Kohle-Comeback: Ausbauziele für Erneuerbare in Gefahr
Deutschlands Energiewende gerät ins Stocken: Während Kohle und Gas im ersten Halbjahr 2025 wieder stärker genutzt wurden, brach die Stromproduktion aus Windkraft ein. Die Folge: Fossile Energien legten zu, der Anteil Erneuerbarer sank. Damit rückt das 80-Prozent-Ziel bis 2030 in weitere Ferne.

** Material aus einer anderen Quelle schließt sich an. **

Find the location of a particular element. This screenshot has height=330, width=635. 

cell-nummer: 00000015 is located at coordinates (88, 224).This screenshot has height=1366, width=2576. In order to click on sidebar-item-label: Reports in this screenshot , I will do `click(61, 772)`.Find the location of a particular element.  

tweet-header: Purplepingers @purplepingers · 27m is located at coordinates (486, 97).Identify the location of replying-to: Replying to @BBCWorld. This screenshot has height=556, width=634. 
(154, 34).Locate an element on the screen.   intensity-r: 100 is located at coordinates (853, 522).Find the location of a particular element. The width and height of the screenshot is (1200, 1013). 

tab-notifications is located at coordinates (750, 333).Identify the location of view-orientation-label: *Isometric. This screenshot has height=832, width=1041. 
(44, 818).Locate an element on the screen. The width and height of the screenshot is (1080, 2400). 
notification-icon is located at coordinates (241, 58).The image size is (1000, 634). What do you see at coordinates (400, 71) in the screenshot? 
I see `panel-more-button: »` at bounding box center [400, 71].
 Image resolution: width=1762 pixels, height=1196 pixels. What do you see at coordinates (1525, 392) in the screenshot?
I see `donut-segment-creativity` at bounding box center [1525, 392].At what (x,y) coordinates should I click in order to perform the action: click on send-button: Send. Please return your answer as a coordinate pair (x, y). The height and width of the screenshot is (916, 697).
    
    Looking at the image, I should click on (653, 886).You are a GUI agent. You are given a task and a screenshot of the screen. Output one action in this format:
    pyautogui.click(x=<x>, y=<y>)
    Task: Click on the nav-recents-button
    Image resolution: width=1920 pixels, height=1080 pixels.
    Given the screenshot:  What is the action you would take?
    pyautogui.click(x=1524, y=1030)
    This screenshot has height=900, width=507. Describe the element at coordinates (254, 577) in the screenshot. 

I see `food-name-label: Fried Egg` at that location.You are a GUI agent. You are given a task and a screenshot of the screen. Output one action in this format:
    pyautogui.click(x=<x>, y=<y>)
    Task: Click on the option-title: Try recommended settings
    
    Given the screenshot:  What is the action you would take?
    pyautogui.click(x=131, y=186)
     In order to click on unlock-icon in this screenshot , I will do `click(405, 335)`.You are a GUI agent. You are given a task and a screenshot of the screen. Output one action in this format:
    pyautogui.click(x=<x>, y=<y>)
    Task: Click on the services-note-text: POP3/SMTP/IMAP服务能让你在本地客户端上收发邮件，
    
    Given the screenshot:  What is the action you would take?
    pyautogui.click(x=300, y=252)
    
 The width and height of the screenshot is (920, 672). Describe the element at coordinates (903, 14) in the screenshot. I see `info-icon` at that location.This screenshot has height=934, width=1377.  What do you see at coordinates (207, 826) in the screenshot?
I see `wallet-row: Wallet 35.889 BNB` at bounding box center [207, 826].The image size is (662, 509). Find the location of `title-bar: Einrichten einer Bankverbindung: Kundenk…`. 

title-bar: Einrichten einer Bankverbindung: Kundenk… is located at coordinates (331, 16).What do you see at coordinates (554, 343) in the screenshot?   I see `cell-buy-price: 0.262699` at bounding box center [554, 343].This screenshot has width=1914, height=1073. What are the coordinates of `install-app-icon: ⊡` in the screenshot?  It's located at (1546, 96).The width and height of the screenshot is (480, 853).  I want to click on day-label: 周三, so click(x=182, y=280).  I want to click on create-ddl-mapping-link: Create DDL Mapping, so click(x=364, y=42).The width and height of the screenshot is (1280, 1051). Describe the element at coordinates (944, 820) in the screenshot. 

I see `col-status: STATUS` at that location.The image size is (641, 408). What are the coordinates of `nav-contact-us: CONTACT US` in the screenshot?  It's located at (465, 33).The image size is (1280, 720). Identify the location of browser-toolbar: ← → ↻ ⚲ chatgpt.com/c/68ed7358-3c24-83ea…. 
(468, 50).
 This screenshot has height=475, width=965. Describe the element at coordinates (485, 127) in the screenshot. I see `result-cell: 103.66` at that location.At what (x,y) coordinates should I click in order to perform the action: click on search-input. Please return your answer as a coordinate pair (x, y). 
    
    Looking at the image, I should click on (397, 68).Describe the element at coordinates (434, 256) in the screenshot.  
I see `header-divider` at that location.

Laut Statistischem Bundesamt stieg der Anteil fossiler Energieträger an der Stromproduktion auf 42,2 Prozent, ein Plus von 3,8 Punkten gegenüber dem Vorjahr. Vor allem Kohle (22,7 Prozent) und Gas (16,2 Prozent) legten zu, während die erneuerbaren Energien auf 57,8 Prozent zurückgingen. Hauptgrund war ein massiver Rückgang der Windstromproduktion um 18,1 Prozent, ausgelöst durch schwache Windverhältnisse. Photovoltaik wuchs dagegen deutlich um 27,9 Prozent auf 17,8 Prozent Anteil.